La littérature franque se résume, comme toutes les traditions primitives, en des chants de gestes, récits des guerriers et des poètes ; il fallait bien conserver la mémoire des ancêtres, les hauts faits d'armes qui avaient illustré la conquête ; les scaldes se rencontrent partout : là où il y a des forêts, des autels sacrés, des peuples conquérants, il se trouve toujours des imaginations exaltées qui transmettent à la postérité les héroïques actions[5]. On ne trouve point de grands poèmes qui se rattachent à cette époque, mais des fragments détachés d'œuvres plus complètes.
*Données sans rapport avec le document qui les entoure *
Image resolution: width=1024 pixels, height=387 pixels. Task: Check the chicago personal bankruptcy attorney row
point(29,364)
Les légendes ne furent que des chants de gestes plus spécialement monastiques ; les études étaient renfermées dans les cellules : il y avait là des manuscrits, des chartes, des papyrus venus de Rome et de Constantinople ; on y écrivait les chroniques nationales ; on consacrait la mémoire du passé ; la science se forma par les études monastiques. Toutes les œuvres de cette époque révèlent un mélange d'idées romaines et germaniques ; rien n'a gardé complètement son caractère : les premières traces de la civilisation se confondent et se pénètrent naturellement.
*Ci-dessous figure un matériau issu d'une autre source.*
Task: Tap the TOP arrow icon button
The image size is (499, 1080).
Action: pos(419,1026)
Ce chaos se produit spécialement dans la langue et la grammaire. Qu'il y eut un idiome gaulois mec ses règles et ses principes, nul n'en doute ; cette langue celtique fut parlée sur tout le territoire de la Gaule, depuis la Somme jusqu'au Rhône ; les Romains, qui la trouvèrent établie dans les provinces, la respectèrent comme ils avaient coutume de le faire pour chaque vieille institution de peuple ; mais le latin devint la langue usuelle de toutes les administrations, du préteur, des tribunaux établis dans la Gaule. Le celtique fut laissé au peuple, le latin devint la langue des classes élevées, et bientôt à ce double idiome vint se mêler encore la langue germanique parlée par les conquérants. On vit alors la même confusion que dans la littérature ; il y eut un parler vulgaire formé de tous les idiomes ; la langue latine se corrompit ; il s'y mêla des désinences franques, des mots celtiques ; les chartes, les chroniques de cette époque constatent ce chaos, qui précède la formation d'une langue régulière[6].

L'écriture subit la même altération, les chartes mérovingiennes sont difficiles à lire, les caractères romains ou cursifs sont mal formés, on ne voit point la trace de cette régularité qui indique et signale l'écriture carlovingienne dans les manuscrits surtout, jusqu'à ce qu'elle s'abîme à son tour dans une nouvelle confusion, à l'époque grossière et féodale. Les chartes mérovingiennes sont souvent écrites sur papyrus, l'habitude des monogrammes commence déjà, et les sceaux consistent généralement en des pierres antiques ; l'écriture est longue, mal tracée, les abréviations nombreuses et brouillées ; cette écriture mérovingienne se reconnaît sur les tombeaux, sur les inscriptions comme sur les chartes ; elle est marquée d'un caractère à part ; elle constate des habitudes peu avancées. Un petit nombre de chartes a survécu à la grande destruction du temps, et l'écriture onciale domine l'époque des Mérovées[7].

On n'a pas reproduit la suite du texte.